While we originally intended on staying only one night, after our first e-bike ride and sunset, we quickly decided to extend for a few nights. Our days were mostly spent enjoying Amazing Local Food and adventuring around the “land of a thousand pagodas” trying to discover our own "secret spots" for sunrise or sunset while also getting lost on the dirt roads that eventually turned into not roads and little sand tracks. We wanted to discover unique places to appreciate the views instead of laboring through the top 20 pagodas in town with all the other tourists. That's not to say we didn't check a few of those out and enjoy them, we just found the roads (or lack thereof) less traveled more our cup of tea.
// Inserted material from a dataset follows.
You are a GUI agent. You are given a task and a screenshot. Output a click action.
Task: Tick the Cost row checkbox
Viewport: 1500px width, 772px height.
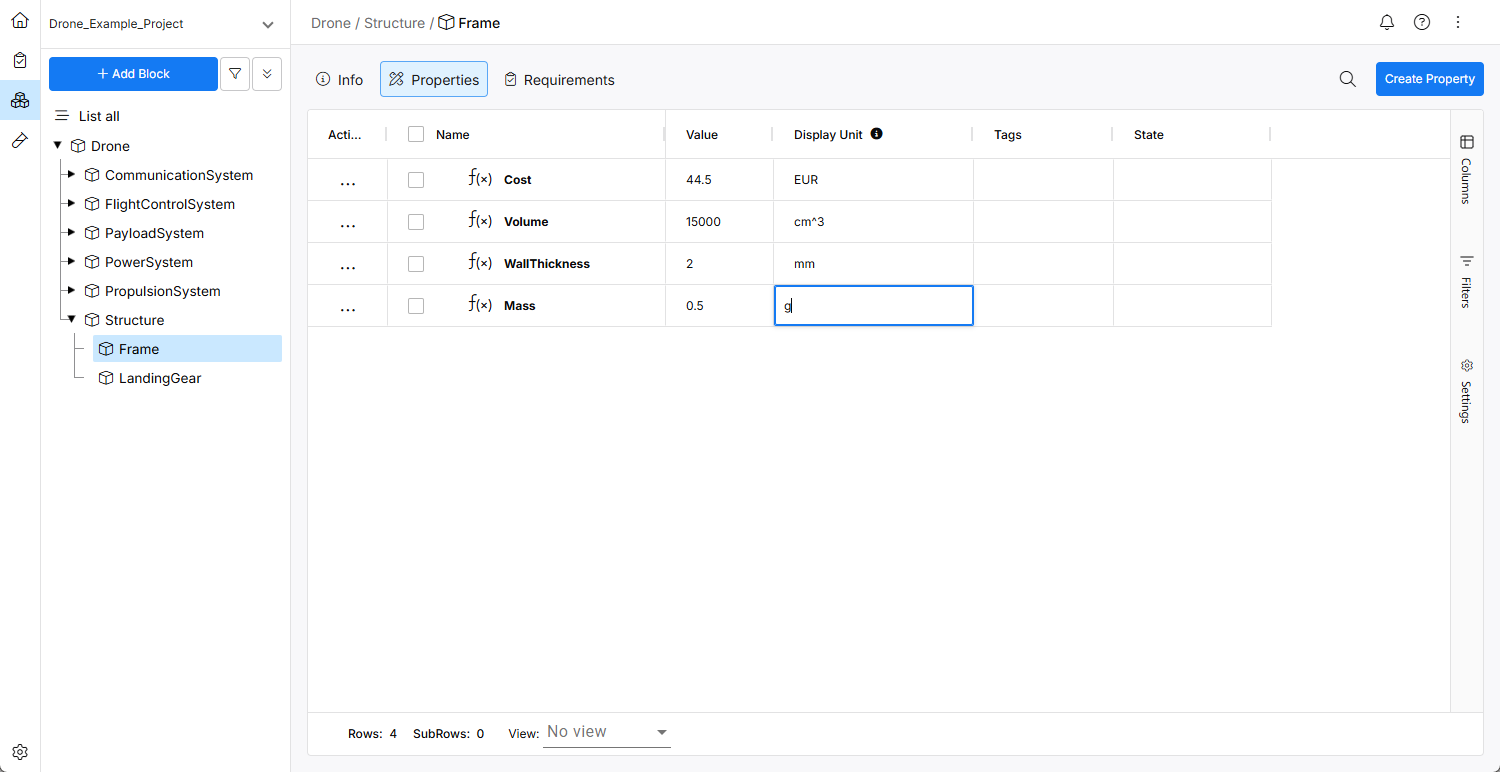416,180
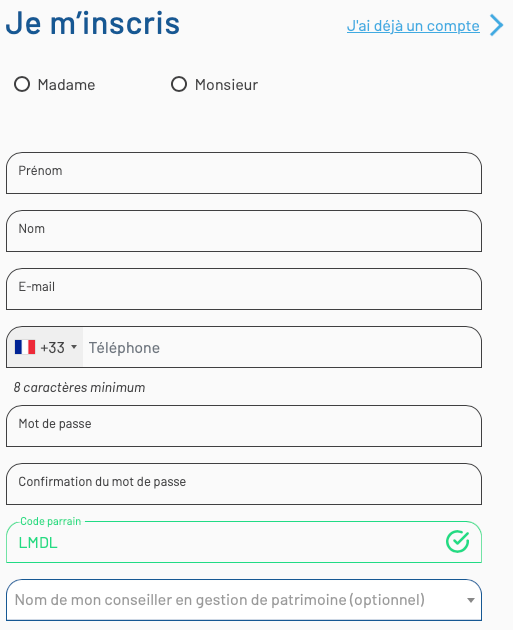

Finally, while you used to be able to climb the steps of the pagodas and discover the magnificent views at the top, unfortunately most of them have been locked to prevent tourists from climbing up. Apparently this was originally for safety reasons after an accident or two with intentions of reopening them, but when it was discovered that more tourists would pay the high price for a hot air balloon ride if the temple tops were closed, it doesn't look like there are any intentions of them reopening. Nevertheless, we were actually able to find one that was unlocked! We took a few pictures up there one afternoon and returned for sunrise one morning. Sadly, a Bagan tourist official came by that morning and asked us to come down before most of the balloons had launched. It wasn't all bad though as we actually discovered the viewing field to the right after we had been run off.


After spending three days scouting all across the city, we have complied a list of what we think are the best sunset and sunrise locations in Bagan. In addition, we also found the absolute best food in Bagan and possibly all of Myanmar. So if you find yourself on this side of the world, you should definitely pay a visit to the picturesque city of Bagan.